## Records supplied
━━━━━━━━━━

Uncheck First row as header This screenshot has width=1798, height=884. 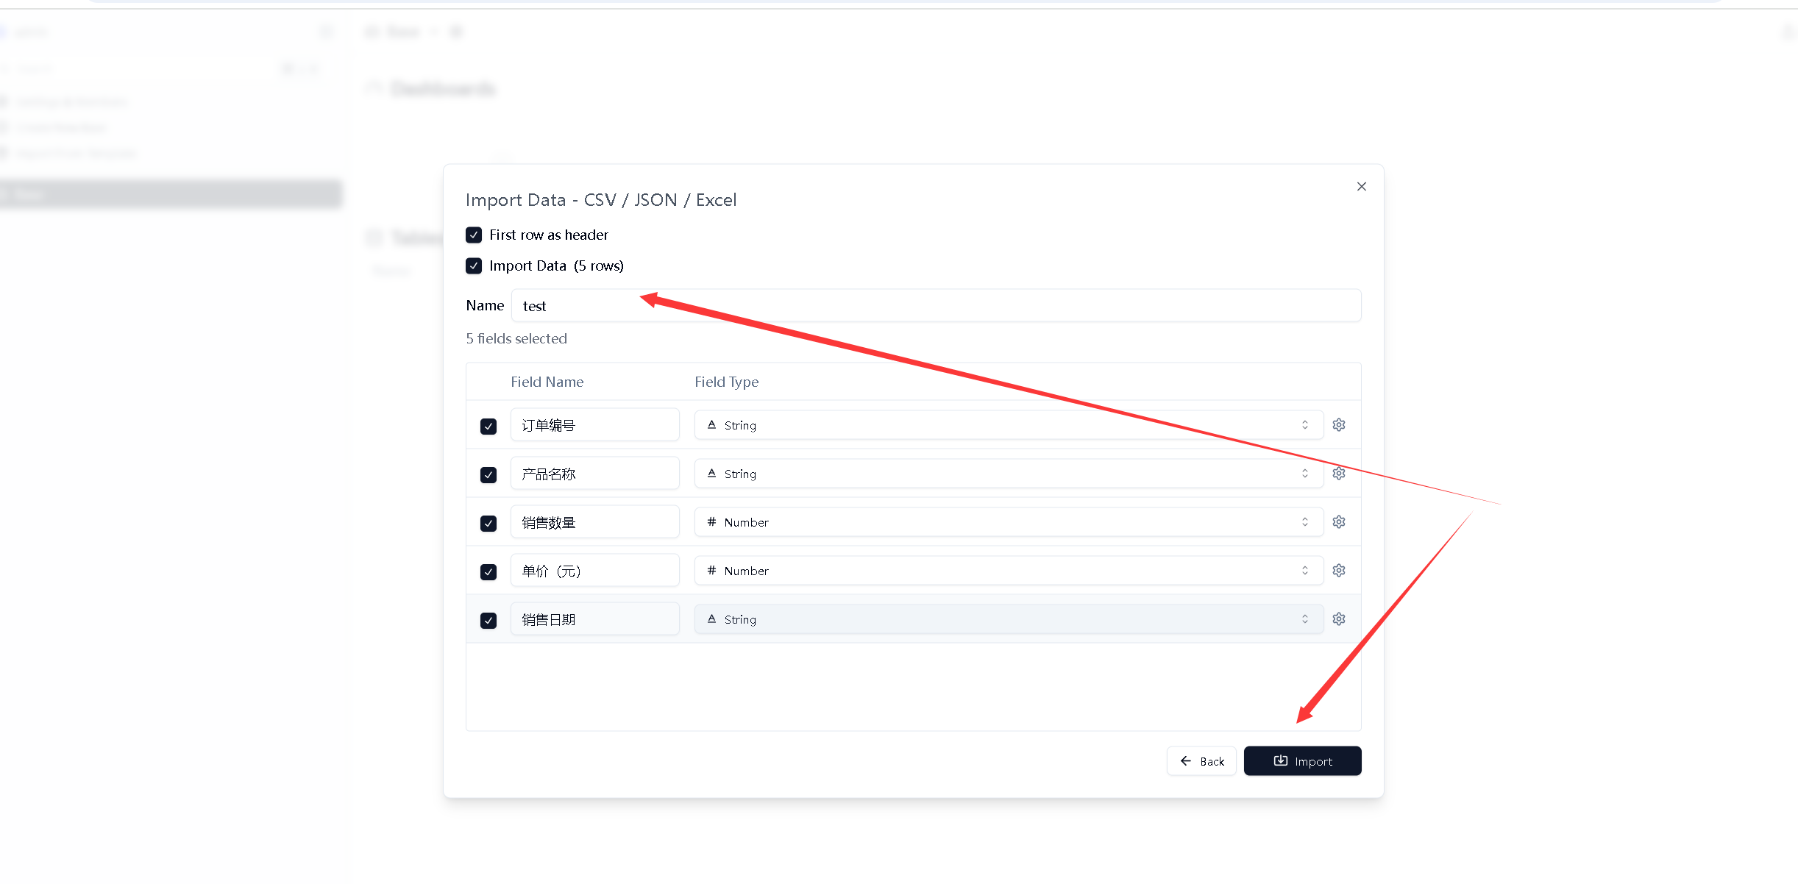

━━━━━━━━━━

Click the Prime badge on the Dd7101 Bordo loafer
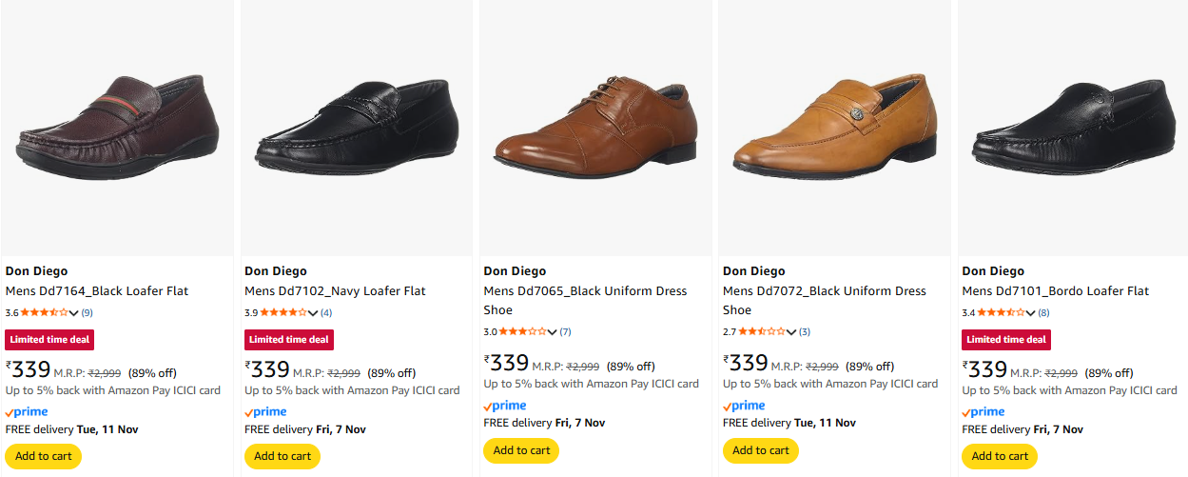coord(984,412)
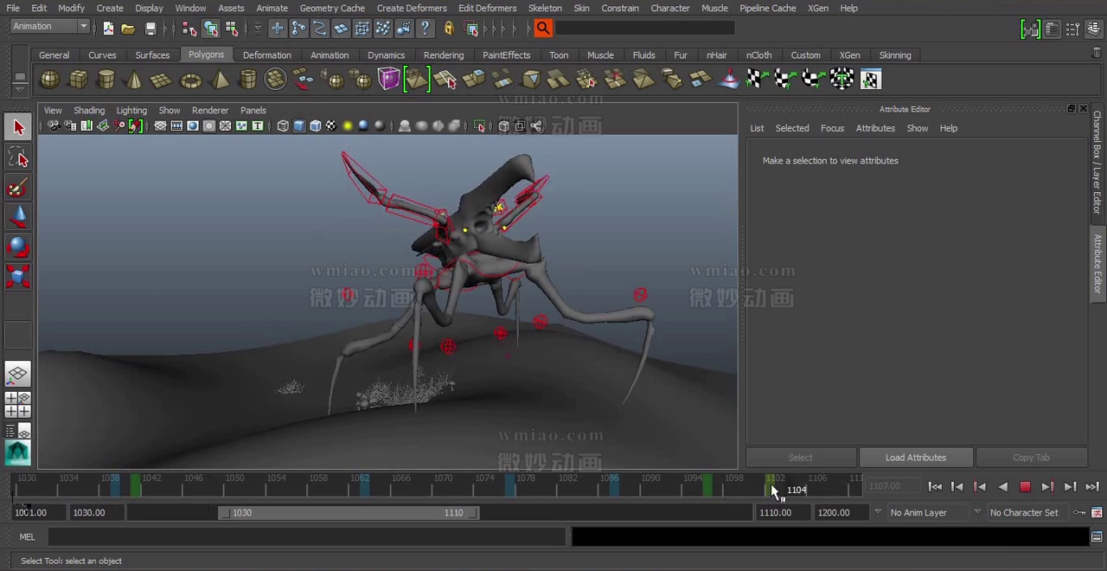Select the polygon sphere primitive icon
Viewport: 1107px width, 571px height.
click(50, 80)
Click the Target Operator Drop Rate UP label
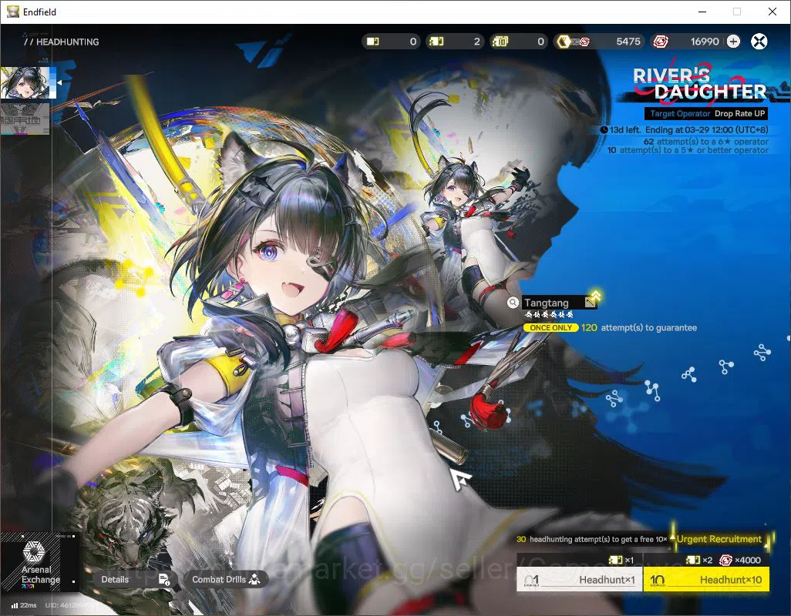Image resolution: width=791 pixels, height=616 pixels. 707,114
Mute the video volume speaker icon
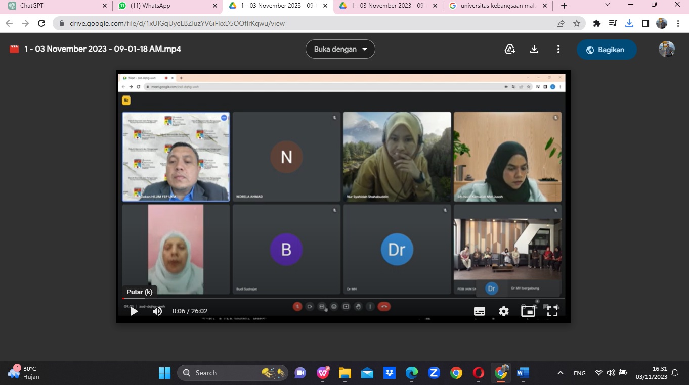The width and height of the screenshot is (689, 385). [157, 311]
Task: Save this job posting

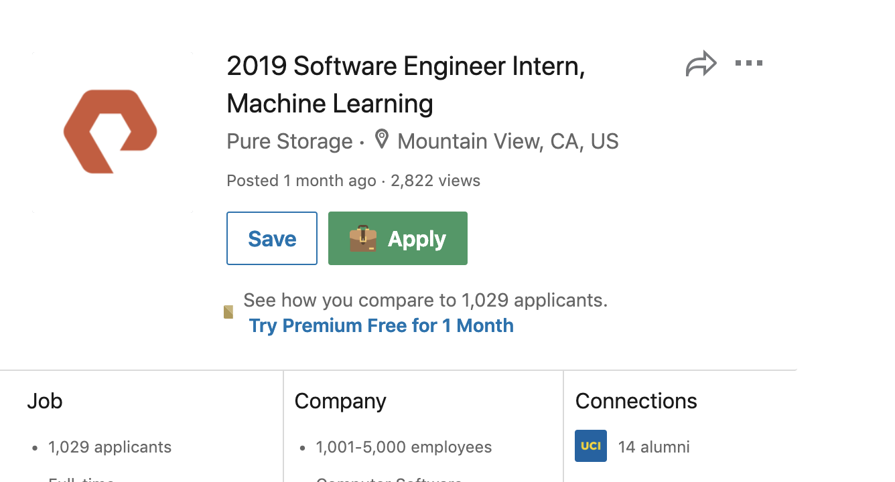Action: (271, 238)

━━━━━━━━━━

## Aim of the exercise
Print the rows that run from the line containing "Click the Target Operator Drop Rate UP label" through the line containing "Action: (271, 238)", both ends included, and leave the pictures out of your answer.

## In response
Click the Target Operator Drop Rate UP label
Image resolution: width=791 pixels, height=616 pixels. 707,114
Mute the video volume speaker icon
The width and height of the screenshot is (689, 385). [157, 311]
Task: Save this job posting

Action: (271, 238)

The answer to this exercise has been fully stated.